### Saved entries
◇ ◇ ◇

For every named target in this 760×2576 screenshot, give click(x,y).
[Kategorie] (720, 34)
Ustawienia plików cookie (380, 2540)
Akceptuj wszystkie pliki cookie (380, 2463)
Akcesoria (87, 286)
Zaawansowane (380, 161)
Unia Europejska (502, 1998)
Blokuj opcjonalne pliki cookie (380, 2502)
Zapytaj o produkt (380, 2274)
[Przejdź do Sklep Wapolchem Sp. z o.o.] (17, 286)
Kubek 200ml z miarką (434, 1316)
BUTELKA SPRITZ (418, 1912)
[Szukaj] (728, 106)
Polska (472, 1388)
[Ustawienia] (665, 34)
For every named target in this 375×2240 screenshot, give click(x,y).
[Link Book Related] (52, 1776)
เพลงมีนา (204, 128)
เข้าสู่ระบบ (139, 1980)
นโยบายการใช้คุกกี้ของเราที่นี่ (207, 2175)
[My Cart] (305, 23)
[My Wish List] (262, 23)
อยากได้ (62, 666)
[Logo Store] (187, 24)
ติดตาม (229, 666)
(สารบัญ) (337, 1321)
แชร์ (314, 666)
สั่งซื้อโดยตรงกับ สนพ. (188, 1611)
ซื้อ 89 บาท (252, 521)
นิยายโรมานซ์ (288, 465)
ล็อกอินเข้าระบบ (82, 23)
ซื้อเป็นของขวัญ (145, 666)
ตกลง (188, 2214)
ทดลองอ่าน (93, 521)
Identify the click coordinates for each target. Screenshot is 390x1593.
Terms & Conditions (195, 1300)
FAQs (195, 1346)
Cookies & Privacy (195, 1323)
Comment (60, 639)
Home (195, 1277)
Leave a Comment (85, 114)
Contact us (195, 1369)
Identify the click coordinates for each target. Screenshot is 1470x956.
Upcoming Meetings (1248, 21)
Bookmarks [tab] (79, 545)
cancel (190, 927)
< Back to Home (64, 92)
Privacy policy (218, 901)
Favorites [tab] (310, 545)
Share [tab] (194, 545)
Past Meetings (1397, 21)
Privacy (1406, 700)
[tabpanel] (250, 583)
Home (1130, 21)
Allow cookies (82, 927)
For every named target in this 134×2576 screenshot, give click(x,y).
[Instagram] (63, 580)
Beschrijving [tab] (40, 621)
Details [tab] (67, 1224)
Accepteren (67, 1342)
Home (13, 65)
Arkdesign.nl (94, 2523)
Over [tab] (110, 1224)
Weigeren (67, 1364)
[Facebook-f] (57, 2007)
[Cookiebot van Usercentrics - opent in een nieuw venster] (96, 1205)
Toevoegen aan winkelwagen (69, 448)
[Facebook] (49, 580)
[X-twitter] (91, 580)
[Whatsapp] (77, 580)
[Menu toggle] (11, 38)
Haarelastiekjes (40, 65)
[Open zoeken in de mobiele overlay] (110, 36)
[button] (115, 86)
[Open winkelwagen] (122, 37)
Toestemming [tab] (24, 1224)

◇ ◇ ◇

Having output the line that contains "BUTELKA SPRITZ (418, 1912)", stop. Every line before it, back to the first line of the data, must be reproduced exactly.

For every named target in this 760×2576 screenshot, give click(x,y).
[Kategorie] (720, 34)
Ustawienia plików cookie (380, 2540)
Akceptuj wszystkie pliki cookie (380, 2463)
Akcesoria (87, 286)
Zaawansowane (380, 161)
Unia Europejska (502, 1998)
Blokuj opcjonalne pliki cookie (380, 2502)
Zapytaj o produkt (380, 2274)
[Przejdź do Sklep Wapolchem Sp. z o.o.] (17, 286)
Kubek 200ml z miarką (434, 1316)
BUTELKA SPRITZ (418, 1912)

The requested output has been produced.